Following any natural disaster, hospitals and health systems must operate in difficult circumstances. During such times, it can be a major challenge to provide treatment while complying with all aspects of HIPAA Rules. With resources stretched, HIPAA Privacy Rule violations can easily occur.
In emergencies situations, such as when healthcare organizations are required to assist in disaster relief efforts, HIPAA Rules must still be followed. The HIPAA Privacy Rule is not suspended in such situations, although the HHS Secretary can waive certain provisions of the HIPAA Privacy Rule.
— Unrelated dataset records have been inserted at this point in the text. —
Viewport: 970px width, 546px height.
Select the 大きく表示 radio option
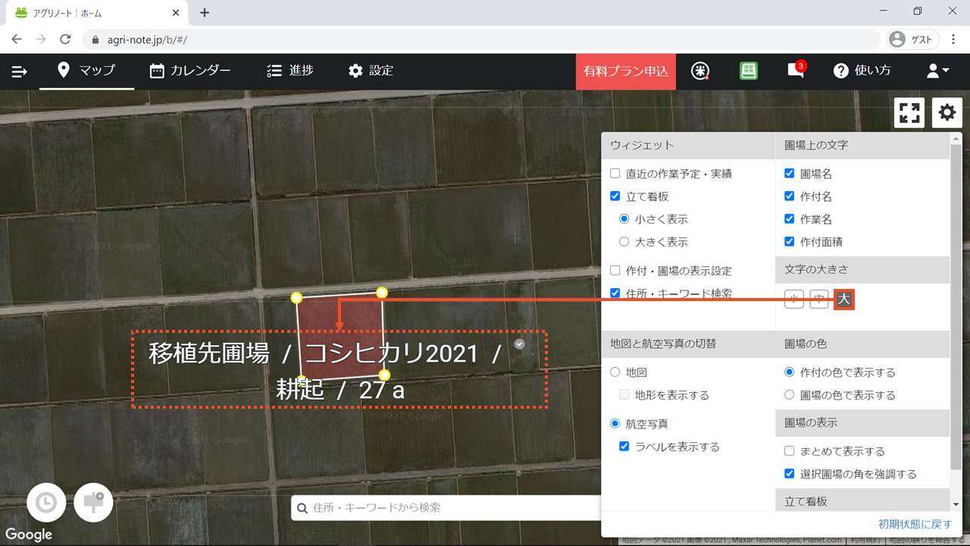(624, 242)
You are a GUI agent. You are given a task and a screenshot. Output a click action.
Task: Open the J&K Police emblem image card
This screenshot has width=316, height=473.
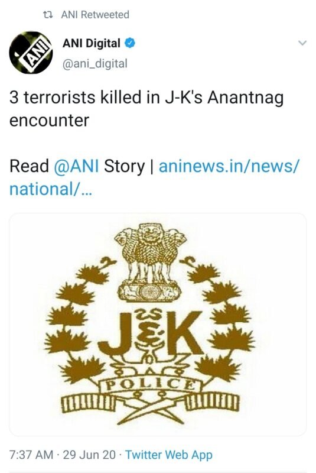(158, 325)
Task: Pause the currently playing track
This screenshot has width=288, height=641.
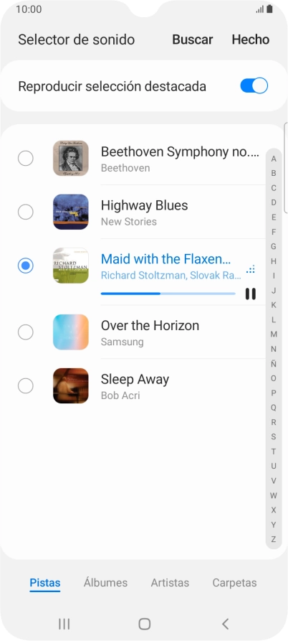Action: 251,294
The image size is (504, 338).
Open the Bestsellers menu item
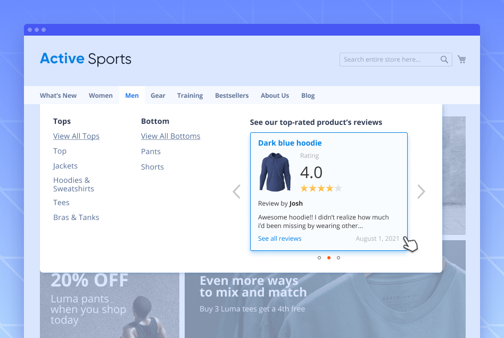tap(232, 96)
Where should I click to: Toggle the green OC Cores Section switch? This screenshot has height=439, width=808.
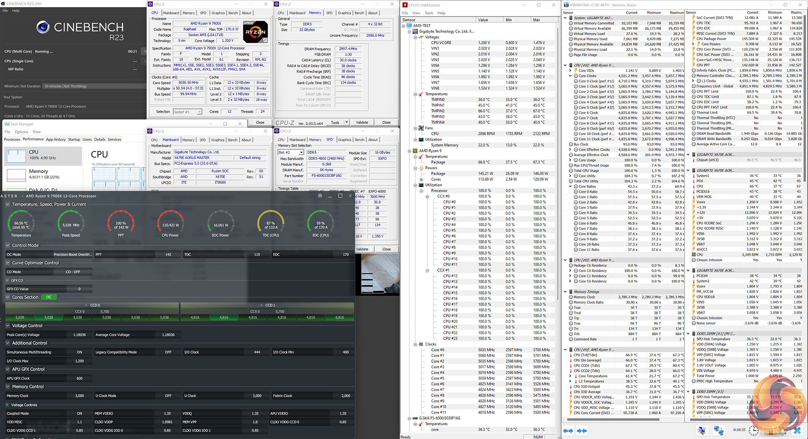point(49,297)
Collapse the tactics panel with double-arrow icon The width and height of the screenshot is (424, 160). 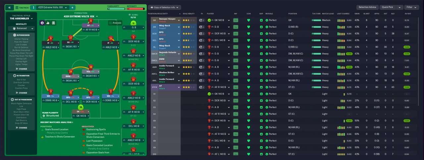pos(9,7)
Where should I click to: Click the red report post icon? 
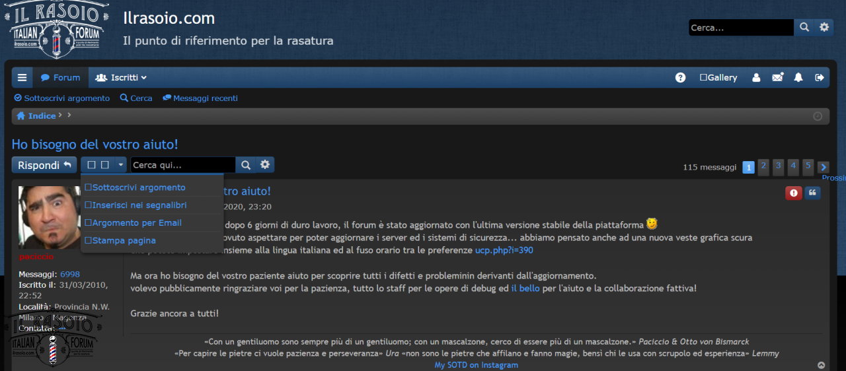[x=793, y=193]
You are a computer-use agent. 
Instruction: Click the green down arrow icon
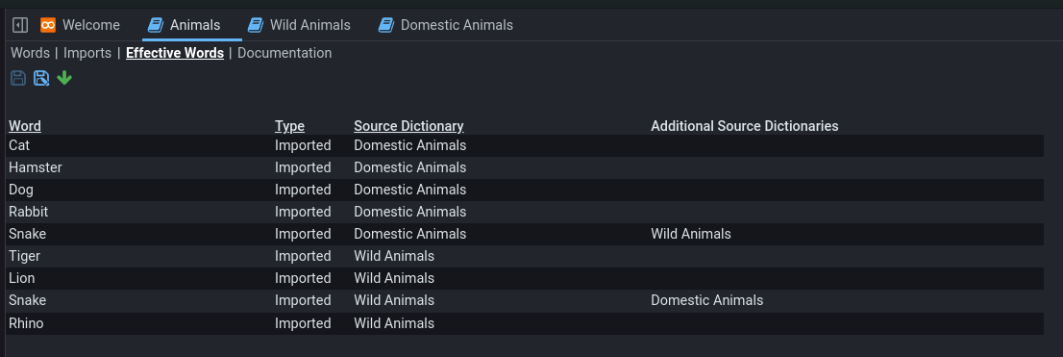pyautogui.click(x=64, y=78)
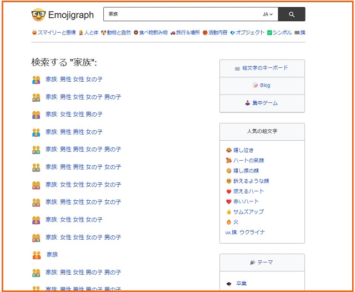Open the 集中ゲーム button

[x=262, y=103]
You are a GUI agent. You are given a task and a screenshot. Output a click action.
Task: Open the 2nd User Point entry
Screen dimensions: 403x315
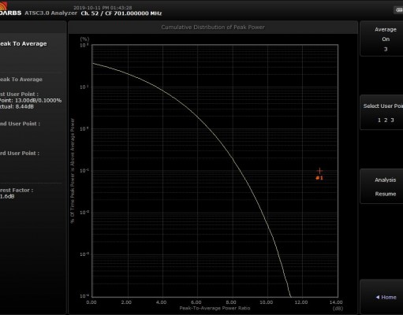[20, 124]
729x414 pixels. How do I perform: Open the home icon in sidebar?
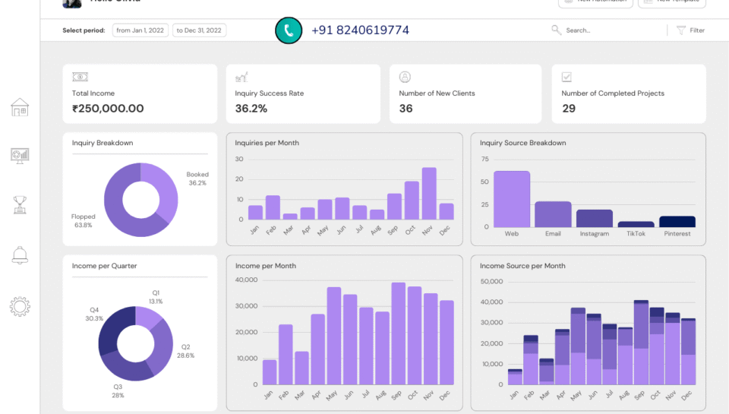(x=20, y=107)
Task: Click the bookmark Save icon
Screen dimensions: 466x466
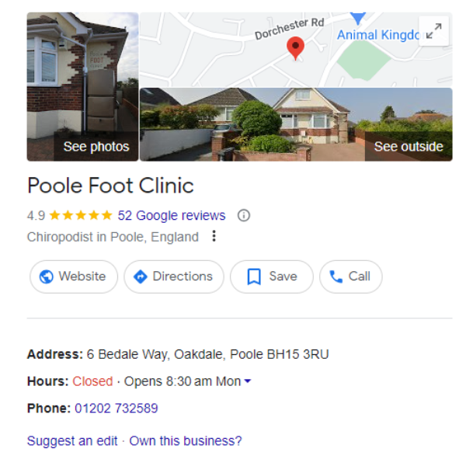Action: (254, 276)
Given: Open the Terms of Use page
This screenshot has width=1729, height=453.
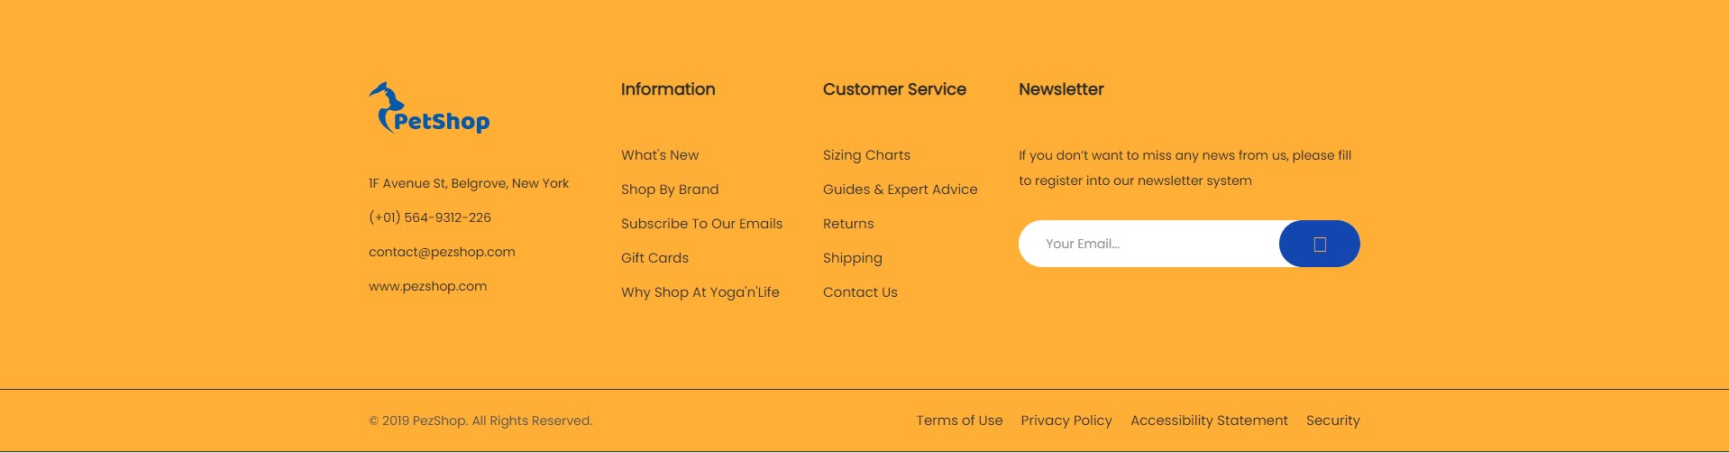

Following the announcement by President Trump that a disaster area exists in Texas and Louisiana, Secretary Price announced that certain sanctions and penalties for HIPAA Privacy Rule violations would be waived. The waiver only applies to hospitals in the disaster area for the emergency period identified in the public health emergency declaration and applies for up to 72 hours following the implementation of a hospital’s disaster protocol. If the disaster protocol has not been implemented, the waiver does not apply.
Termination of the Presidential or Secretarial declaration will see the waiver period end, even if it is within 72 hours of a hospital instituting its disaster protocol.
The waiver does not apply to all provisions of the Privacy Rule, only the following elements:
- 45 CFR 164.510(b) – the requirements to obtain a patient’s agreement to speak with family members or friends involved in the patient’s care.
- 45 CFR 164.510(a) – the requirement to honor a request to opt out of the facility directory.
- 45 CFR 164.520 – the requirement to distribute a notice of privacy practices.
- 45 CFR 164.522(a) – the patient’s right to request privacy restrictions.
- 45 CFR 164.522(b) – the patient’s right to request confidential communications.
In a recent HIPAA bulletin announcing the waiver, the HHS points out that even when a waiver has not been issued, the HIPAA Privacy Rule does allow patient health information to be shared for treatment purposes. Covered entities are permitted to disclose patient’s protected health information to provide treatment to the patient or another patient in the same emergency situation. PHI can also be shared for the coordination or management of healthcare, consultation with other healthcare providers, and for referring patients for treatment.
Covered entities can also share PHI with public health authorities to ensure the health and safety of patients or the public without individual authorization, such as with a public health authority such as the CDC or a state health department. Disclosures can also be made to family, friends and others involved in a patient’s care, although restrictions do apply.
Further information on allowable disclosures and uses of PHI in emergency situations are detailed in the HIPAA bulletin.
The HHS points out that the HIPAA Privacy Rule only applies to HIPAA covered entities and their business associates, and does not, for instance, apply to the American Red Cross, which is permitted to share patients’ health information although such organizations may be bound by state/federal rules other than HIPAA.